Progenitor cells have the ability to differentiate into specific types of cells, and can migrate to the tissue where they are needed.  Their potential to differentiate depends on their type of "parent" stem cell and also on their niche.   The tissue-engineering technique discovered by the CHLA researchers required only a simple polymer to deliver the cells, and multiple cellular groupings show the ability to generate a replacement organ with all cell layers and functions. 

 “We found that multiple combinations of cell populations allowed subsequent formation of engineered tissue.  Different progenitor cells can find the right ‘partner’ cell in order to grow into specific esophageal cell types – such as epithelium, muscle or nerve cells – and without the need for exogenous growth factors.  This means that successful tissue engineering of the esophagus is simpler than we previously thought,” said Grikscheit. 
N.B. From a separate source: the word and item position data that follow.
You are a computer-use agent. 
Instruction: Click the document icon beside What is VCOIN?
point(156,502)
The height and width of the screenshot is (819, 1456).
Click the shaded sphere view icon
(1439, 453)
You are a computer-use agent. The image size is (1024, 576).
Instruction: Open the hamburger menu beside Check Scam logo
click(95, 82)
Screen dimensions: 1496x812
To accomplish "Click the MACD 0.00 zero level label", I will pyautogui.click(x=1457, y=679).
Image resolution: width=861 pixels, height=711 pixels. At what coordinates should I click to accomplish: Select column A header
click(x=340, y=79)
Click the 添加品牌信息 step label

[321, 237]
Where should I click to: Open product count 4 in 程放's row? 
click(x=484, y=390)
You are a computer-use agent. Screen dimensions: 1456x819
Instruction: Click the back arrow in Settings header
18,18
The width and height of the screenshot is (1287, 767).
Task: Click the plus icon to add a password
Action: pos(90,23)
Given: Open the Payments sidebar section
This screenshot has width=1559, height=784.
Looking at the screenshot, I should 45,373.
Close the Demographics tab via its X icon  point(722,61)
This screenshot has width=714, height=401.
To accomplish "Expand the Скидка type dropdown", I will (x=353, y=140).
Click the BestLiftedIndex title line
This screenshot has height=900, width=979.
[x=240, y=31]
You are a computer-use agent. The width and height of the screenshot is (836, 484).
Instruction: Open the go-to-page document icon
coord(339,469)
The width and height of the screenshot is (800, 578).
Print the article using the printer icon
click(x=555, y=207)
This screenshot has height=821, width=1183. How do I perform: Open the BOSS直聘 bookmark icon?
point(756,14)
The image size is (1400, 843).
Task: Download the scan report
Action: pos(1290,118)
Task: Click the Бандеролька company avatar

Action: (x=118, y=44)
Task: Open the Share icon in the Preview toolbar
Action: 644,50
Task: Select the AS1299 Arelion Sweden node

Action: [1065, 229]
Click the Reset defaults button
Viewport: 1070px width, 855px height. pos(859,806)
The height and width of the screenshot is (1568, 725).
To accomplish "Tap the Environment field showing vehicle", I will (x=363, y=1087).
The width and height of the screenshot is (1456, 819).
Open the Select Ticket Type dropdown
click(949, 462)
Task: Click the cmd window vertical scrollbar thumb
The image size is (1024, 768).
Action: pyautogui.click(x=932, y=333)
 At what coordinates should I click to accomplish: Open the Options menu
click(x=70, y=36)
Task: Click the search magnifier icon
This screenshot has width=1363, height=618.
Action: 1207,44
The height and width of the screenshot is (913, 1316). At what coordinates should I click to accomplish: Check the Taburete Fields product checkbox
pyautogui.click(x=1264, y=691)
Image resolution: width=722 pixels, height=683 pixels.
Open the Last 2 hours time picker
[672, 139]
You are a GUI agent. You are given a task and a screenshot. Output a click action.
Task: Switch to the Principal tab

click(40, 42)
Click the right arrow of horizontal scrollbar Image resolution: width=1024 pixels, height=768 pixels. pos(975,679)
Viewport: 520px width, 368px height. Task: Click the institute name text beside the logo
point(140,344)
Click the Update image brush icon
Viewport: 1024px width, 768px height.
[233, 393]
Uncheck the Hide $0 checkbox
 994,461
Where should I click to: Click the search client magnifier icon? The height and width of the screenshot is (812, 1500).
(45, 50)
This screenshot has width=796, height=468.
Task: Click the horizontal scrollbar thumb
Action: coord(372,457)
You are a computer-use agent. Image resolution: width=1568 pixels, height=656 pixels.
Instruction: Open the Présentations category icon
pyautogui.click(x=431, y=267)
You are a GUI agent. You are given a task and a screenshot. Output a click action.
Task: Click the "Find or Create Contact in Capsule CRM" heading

She added that the study shows promise for one day applying the process in children who have been born with missing portions of the organ, which carries food, liquids and saliva from the mouth to the stomach.  The process might also be used in patients who have had esophageal cancer – the fastest growing type of cancer in the U.S. – or otherwise damaged tissue, for example from accidentally swallowing caustic substances.

“We have demonstrated that a simple and versatile, biodegradable polymer is sufficient for the growth of tissue-engineered esophagus from human cells,” added Grikscheit.  “This not only serves as a potential source of tissue, but also a source of knowledge,  as there are no other robust models available for studying esophageal stem cell dynamics.  Understanding how these cells might behave in response to injury and how various donor cell types relate could expand the pool of potential donor cells for engineered tissue.”

Additional contributors include first author Ryan G. Spurrier, MD, Allison L. Speer, MD, Xiaogang Hou, PhD and Wael N. El-Nachef, MD, of The Saban Research Institute of Children’s Hospital Los Angeles. The study was supported by grants from the California Institute for Regenerative Medicine.